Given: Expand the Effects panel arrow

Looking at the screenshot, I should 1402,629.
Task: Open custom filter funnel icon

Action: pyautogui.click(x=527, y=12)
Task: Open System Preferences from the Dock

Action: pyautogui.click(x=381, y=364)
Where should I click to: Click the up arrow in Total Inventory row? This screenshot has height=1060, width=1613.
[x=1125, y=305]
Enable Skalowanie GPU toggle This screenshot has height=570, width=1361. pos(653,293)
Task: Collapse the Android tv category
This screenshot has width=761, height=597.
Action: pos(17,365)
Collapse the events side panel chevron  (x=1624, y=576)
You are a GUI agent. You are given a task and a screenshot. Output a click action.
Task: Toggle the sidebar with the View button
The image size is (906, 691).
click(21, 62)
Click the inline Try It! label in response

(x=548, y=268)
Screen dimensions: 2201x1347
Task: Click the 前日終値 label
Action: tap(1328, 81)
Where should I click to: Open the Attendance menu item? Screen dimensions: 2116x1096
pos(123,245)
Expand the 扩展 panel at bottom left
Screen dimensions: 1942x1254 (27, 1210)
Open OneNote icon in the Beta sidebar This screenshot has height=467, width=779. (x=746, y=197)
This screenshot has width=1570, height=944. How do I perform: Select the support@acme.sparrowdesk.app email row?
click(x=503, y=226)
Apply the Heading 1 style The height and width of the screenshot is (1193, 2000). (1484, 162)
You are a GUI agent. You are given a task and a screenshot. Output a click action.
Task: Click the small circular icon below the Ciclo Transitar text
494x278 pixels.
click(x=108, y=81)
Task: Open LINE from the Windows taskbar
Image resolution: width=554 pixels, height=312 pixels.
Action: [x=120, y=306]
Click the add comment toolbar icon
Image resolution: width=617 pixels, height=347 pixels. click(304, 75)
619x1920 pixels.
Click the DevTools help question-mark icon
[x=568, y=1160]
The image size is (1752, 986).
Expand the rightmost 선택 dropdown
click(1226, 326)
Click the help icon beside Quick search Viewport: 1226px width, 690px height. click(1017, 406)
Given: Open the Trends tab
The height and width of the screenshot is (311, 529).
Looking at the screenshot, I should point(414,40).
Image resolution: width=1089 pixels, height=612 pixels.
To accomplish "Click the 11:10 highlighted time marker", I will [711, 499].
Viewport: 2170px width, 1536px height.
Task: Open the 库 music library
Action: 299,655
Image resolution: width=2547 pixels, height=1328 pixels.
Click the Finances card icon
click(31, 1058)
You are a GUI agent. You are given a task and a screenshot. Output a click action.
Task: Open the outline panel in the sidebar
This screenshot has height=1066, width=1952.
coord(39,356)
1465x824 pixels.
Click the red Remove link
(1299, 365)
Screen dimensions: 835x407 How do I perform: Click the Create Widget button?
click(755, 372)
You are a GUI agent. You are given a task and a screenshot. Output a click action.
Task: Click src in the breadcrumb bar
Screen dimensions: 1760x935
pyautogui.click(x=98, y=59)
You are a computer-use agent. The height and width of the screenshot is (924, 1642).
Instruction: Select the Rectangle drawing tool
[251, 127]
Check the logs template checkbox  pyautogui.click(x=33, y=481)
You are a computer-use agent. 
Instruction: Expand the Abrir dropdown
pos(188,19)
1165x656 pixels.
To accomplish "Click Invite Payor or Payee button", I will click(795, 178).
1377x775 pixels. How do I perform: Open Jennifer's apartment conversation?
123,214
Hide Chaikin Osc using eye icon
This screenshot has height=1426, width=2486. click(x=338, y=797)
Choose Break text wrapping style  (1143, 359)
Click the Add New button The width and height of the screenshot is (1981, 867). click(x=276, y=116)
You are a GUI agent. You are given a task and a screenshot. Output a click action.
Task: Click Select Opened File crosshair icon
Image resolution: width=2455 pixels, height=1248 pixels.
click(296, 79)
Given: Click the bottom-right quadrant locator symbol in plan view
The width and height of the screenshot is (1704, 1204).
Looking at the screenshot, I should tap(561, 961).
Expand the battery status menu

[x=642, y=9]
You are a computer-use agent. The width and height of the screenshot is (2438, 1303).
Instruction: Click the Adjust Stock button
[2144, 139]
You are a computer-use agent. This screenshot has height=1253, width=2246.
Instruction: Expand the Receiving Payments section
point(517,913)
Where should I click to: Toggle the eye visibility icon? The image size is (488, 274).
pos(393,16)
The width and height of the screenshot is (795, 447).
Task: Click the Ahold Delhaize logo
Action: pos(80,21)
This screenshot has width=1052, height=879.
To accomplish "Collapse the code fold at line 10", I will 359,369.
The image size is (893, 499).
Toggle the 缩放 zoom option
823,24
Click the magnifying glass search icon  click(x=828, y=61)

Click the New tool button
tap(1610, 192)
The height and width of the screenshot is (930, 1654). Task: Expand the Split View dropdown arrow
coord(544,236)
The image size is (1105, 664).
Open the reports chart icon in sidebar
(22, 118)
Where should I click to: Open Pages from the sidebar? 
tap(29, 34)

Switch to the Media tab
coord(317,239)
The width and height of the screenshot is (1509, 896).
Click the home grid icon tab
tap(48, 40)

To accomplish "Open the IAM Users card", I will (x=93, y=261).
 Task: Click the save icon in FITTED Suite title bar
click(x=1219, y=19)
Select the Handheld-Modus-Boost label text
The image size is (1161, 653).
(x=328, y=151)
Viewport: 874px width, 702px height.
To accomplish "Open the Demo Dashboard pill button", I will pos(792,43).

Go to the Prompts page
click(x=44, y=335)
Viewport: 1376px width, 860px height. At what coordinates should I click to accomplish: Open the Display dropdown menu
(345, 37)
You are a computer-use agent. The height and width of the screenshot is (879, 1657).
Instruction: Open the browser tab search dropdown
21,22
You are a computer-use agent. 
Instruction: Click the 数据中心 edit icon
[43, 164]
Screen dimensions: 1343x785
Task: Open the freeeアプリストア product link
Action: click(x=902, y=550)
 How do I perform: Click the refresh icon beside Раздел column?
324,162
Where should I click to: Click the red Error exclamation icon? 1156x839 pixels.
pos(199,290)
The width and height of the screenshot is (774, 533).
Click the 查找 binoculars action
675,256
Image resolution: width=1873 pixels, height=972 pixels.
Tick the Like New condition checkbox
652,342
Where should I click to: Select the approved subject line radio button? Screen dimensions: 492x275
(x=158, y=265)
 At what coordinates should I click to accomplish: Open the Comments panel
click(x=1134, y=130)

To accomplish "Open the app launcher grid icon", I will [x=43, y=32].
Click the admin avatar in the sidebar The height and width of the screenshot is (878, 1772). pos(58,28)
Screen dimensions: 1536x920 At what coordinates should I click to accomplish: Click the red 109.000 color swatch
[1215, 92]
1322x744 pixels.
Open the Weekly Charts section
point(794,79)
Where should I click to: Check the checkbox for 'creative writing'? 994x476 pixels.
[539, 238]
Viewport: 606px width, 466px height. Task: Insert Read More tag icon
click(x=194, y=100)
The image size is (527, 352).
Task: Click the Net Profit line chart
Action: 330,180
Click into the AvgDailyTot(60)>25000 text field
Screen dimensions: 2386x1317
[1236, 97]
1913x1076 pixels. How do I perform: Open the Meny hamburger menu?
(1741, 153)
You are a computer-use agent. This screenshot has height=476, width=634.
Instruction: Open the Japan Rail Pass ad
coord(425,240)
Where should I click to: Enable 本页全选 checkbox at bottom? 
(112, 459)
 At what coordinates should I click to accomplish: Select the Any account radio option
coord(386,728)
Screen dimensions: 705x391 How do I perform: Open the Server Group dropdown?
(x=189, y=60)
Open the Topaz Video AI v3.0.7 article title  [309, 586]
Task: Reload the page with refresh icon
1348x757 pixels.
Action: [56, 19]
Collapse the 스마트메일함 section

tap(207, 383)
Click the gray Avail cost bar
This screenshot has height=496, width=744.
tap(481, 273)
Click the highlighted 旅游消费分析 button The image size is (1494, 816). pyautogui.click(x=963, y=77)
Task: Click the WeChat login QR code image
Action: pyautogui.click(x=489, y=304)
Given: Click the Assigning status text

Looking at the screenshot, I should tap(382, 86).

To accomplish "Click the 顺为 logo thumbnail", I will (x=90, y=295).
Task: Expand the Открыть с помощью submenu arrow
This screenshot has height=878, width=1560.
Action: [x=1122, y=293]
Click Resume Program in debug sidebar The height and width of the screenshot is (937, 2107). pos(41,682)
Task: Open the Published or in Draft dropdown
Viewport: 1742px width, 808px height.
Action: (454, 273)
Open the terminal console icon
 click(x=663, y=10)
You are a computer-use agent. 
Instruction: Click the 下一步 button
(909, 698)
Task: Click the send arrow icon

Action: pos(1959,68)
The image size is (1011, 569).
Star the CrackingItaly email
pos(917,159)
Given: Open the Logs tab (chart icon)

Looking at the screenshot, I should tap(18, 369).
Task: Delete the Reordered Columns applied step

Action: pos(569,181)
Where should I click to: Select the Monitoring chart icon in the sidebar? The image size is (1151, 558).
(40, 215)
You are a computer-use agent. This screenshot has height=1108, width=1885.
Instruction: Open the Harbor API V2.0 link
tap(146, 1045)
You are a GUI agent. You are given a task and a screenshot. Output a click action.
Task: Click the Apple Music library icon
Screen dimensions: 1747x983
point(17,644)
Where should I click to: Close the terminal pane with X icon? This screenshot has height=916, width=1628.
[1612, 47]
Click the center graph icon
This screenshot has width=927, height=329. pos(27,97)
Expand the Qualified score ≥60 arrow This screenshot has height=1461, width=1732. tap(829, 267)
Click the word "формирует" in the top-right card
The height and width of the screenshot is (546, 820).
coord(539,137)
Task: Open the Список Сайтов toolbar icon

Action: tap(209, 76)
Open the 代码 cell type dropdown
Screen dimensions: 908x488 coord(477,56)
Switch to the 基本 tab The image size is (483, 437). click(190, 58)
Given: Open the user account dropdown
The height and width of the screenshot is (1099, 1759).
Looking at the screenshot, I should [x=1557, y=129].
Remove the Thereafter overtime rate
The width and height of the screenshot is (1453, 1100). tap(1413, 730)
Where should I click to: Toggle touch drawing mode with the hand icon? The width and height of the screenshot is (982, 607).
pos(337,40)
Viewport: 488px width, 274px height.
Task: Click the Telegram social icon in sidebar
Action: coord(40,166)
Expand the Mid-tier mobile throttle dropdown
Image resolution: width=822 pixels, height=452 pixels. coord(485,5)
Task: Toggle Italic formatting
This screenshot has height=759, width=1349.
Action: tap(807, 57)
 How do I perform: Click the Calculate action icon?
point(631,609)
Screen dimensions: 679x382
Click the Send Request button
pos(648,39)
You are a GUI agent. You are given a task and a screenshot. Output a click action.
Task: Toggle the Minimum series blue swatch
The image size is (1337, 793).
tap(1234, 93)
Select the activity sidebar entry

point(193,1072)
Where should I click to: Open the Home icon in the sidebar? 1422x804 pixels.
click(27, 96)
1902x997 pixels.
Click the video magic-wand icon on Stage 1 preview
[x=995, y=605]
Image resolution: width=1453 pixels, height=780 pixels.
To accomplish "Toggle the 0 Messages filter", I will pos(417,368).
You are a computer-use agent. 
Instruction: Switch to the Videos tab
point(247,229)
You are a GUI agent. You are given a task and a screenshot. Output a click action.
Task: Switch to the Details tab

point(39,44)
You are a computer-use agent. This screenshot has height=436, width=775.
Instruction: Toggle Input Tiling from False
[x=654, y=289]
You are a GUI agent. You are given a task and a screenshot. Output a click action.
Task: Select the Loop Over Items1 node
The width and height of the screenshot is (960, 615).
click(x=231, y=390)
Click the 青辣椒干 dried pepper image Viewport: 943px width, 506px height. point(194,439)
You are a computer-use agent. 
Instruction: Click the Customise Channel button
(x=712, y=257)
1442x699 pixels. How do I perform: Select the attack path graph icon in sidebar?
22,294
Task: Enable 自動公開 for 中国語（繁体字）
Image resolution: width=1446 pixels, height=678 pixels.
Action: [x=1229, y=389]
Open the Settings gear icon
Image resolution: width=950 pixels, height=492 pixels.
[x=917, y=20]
____________
### BRIEF
All that is wanted is a faithful reproduction of the line above with "has height=1253, width=2246.", the line with "The image size is (893, 499).", and every line in between.

### OUTPUT
You are a computer-use agent. This screenshot has height=1253, width=2246.
Instruction: Expand the Receiving Payments section
point(517,913)
Where should I click to: Toggle the eye visibility icon? The image size is (488, 274).
pos(393,16)
The width and height of the screenshot is (795, 447).
Task: Click the Ahold Delhaize logo
Action: pos(80,21)
This screenshot has width=1052, height=879.
To accomplish "Collapse the code fold at line 10", I will 359,369.
The image size is (893, 499).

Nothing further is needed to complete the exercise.